Hopeful for answers in hopeless confusion, Nashville remains disappointed as officials disclose the bare minimum with regards to the attack.
Much remains undisclosed to the public in Nashville, Tennessee, as this evening brings the day after the bomb blast to a close.
What we know so far is that gunshot noises drew police to the area just before 5:30 am on Christmas morning. Radio transmissions between officers on site confirm the time of arrival. Whether these gunshots were actually fired or played over the RV’s loudspeaker, as the later evacuation message was, is unclear.
Per his report, Police Chief John Drake noticed the suspicious RV not much later and notified the bomb squad. Thus far, the forty-five minutes between officers arriving on the scene and the RV’s initial broadcast is unaccounted for.
The RV is reported to have warned bystanders to clear the area at 6:15 am, fifteen minutes before the blast. Six police officers came into the area at this time to look for stragglers. One officer was knocked to the ground by the blast, and the other sustained “hopefully temporary” hearing loss.
It was confirmed at today’s 1:00 pm press conference that human remains were found at the site. Officials explained they are sorting through the damage from the boundaries of the site moving inward and, thus, are unable to identify where this individual might have been. One would suspect that a missing person might have been reported by now, as it has been more than 24 hours since the blast, and that the police force would know if an officer was missing. For these reasons, many assume timidly that the remains belong to the perpetrator (or perpetrators).
CBS reported that the FBI had found a suspect, lending much hype to the aforementioned press conference on Saturday afternoon. Unfortunately, officials did not disclose any suspects or leads at this time. After receiving more than 500 tips so far, investigators are still busy threading the pieces together. The message of the conference was forward-focused. The officials stressed safety, efficiency, and the talent and expertise of the investigators, but nothing more.
AT&T transmission buildings are supposed to be bomb-proof, designed specifically with features like few or no windows. The gaping hole amidst piles of rubble suggests otherwise.
This was anything but an attack on civilians. In fact, they were warned and encouraged to evacuate. This was not an attack on the economy, either. Had it been, the public would have seen a beloved moneymaker crumble. We can only ask: What did the attack achieve?
I received a message from a friend today: “I just got to work and connected to Wifi. Is your service working?”
“AT&T?” I replied.
Many individual’s communication networks have remained down through the day, and, although AT&T is attempting to provide pop-up replacements, the scale of the damage surmounts these efforts tenfold. What’s troubling is that those who lost service have lost access to an array of outlets: TV, phone, laptop, etc. They are quite literally in the dark, and compounding this effect, we cannot see them, either! Those affected by this disruption in communication are hereby excluded from the void of public information and opinion, the internet in the information age; They cannot make their presence felt.

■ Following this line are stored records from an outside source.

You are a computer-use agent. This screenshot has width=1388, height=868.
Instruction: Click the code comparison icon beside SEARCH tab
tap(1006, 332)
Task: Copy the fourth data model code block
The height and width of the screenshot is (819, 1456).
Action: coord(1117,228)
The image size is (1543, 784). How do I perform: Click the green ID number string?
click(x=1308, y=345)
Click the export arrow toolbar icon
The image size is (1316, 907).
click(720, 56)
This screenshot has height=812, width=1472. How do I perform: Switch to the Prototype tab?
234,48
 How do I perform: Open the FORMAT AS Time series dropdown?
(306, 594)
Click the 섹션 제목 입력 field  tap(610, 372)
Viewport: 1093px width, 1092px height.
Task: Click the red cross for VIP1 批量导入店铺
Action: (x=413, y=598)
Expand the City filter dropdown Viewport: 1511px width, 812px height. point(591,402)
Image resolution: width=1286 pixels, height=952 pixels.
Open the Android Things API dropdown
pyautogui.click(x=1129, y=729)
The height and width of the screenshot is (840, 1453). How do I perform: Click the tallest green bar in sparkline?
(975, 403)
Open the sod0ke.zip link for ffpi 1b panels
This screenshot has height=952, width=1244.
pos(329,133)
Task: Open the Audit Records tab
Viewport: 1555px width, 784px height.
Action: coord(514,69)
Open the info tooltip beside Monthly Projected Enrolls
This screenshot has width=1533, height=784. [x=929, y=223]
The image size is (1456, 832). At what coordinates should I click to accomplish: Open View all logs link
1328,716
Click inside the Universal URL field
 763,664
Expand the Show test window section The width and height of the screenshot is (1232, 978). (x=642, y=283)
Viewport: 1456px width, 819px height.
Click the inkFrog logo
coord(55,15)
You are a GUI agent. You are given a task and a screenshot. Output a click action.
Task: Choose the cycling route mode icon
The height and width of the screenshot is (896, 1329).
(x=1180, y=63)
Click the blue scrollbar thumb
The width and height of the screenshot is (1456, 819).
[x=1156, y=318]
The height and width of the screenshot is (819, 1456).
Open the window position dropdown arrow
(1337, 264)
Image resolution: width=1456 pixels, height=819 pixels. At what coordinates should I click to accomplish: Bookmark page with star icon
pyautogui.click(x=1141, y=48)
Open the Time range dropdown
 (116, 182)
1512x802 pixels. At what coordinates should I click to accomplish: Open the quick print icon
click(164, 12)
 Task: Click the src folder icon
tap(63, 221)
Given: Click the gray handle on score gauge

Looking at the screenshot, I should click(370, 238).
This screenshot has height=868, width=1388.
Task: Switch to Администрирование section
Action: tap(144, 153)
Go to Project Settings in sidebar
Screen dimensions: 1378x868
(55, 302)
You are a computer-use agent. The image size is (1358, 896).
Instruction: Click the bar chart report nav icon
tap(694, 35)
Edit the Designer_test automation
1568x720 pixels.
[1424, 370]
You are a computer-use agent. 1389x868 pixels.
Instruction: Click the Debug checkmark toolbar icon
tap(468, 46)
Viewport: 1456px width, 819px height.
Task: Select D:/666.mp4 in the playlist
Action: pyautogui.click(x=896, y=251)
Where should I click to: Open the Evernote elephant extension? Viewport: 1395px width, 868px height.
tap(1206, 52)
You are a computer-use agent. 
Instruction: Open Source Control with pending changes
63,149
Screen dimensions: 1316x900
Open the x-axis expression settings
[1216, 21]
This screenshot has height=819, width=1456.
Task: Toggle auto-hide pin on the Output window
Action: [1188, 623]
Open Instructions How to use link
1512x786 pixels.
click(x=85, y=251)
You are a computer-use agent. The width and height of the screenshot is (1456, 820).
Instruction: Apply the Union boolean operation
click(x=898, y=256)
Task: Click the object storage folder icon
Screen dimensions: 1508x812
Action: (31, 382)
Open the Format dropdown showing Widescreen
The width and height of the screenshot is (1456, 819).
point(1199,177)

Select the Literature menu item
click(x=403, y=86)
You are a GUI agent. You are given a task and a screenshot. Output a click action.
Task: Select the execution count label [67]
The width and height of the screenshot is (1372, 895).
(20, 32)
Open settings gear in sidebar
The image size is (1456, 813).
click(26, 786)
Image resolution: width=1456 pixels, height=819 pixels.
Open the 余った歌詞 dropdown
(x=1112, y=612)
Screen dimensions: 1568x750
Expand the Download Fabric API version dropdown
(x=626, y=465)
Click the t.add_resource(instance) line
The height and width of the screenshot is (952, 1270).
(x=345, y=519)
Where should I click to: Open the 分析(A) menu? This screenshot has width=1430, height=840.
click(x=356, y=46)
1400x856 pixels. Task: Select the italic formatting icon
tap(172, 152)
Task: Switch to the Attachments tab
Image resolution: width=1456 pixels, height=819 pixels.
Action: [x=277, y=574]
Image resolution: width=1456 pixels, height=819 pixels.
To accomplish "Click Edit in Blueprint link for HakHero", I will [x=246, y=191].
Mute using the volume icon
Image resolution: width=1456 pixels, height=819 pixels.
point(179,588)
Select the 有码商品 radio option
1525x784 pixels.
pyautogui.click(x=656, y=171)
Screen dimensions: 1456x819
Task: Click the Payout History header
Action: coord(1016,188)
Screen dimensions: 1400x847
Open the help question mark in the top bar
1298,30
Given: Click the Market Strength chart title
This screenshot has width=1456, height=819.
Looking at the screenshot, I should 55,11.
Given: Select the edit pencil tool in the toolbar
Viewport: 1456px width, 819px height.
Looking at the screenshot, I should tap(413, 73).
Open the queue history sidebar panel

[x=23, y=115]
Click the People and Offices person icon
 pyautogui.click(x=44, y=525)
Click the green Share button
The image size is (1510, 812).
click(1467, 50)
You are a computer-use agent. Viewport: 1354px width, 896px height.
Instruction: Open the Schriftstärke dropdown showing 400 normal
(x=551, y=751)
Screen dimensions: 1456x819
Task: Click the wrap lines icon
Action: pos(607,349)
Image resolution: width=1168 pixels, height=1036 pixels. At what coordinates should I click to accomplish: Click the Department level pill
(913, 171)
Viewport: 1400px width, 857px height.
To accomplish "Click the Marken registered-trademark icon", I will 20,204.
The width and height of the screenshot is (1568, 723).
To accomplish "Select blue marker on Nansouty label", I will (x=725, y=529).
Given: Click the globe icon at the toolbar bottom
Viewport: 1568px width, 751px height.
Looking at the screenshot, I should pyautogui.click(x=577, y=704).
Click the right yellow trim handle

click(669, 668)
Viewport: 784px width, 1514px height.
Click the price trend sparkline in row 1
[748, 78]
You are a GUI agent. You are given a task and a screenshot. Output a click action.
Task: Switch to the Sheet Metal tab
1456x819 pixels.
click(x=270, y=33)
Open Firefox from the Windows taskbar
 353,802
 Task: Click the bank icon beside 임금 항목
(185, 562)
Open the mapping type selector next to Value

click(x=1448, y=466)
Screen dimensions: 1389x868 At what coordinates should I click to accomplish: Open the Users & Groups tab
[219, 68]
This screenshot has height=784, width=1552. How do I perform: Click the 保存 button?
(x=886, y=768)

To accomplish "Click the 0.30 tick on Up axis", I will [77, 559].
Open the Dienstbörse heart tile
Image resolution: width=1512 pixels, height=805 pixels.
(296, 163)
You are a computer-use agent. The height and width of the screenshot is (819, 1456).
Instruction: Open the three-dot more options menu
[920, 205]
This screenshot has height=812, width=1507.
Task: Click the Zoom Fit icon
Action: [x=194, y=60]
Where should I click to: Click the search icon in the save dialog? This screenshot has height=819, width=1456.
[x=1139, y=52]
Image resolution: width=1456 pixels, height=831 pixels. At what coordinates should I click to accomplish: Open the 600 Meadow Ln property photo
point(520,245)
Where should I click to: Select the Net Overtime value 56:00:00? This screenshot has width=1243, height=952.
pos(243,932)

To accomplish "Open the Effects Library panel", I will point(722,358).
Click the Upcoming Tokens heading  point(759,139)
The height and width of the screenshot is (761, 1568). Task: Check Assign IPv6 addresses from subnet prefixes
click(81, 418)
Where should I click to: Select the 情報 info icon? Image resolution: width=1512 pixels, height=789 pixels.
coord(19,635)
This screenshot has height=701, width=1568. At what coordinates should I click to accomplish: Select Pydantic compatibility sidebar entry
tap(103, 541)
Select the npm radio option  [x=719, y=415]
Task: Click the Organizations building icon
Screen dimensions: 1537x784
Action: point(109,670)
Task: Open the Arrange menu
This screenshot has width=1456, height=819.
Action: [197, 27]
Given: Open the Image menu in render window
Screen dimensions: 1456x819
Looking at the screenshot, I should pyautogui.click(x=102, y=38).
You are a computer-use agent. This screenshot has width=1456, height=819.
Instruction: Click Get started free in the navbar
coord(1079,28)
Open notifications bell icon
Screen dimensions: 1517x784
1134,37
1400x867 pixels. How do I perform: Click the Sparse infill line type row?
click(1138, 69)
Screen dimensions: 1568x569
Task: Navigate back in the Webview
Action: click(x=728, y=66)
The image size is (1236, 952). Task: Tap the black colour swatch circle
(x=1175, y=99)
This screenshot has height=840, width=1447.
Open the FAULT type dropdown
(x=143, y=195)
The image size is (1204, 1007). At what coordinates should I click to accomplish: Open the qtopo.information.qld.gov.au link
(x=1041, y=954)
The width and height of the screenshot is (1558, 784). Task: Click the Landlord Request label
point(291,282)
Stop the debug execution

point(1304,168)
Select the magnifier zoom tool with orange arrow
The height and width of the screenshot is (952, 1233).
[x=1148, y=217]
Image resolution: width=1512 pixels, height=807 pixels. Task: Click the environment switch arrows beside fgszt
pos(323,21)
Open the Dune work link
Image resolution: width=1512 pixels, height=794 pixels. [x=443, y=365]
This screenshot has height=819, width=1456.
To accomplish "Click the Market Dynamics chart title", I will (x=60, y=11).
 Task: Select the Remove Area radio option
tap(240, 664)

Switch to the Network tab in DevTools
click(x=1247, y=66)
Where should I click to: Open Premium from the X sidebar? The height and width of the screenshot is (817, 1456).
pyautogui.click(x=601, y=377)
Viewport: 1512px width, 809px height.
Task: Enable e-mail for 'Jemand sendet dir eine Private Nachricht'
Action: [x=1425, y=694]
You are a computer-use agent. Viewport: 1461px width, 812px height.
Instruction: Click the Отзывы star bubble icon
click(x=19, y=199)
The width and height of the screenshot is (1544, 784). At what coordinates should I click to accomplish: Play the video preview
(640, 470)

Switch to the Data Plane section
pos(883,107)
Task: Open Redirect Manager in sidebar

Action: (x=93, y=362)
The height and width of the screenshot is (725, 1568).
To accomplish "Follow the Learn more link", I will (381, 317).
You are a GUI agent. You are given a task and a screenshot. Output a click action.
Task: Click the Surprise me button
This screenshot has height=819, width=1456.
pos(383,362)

Some have suggested that this attack was some sort of warm-up drill, a test to see whether or not information obtained could be trusted. If a drill or test was indeed conducted, the lessons learned from it thus far are that the communication networks spanning an entire region can be critically disrupted in the blink of an eye. Just like that, we could be thrown into the era before radio communications, something we are so comfortably dependent on today.
What would you do if yours and others’ services went down like *that*? Have you ever really considered it? I hadn’t before, but maybe we ought to.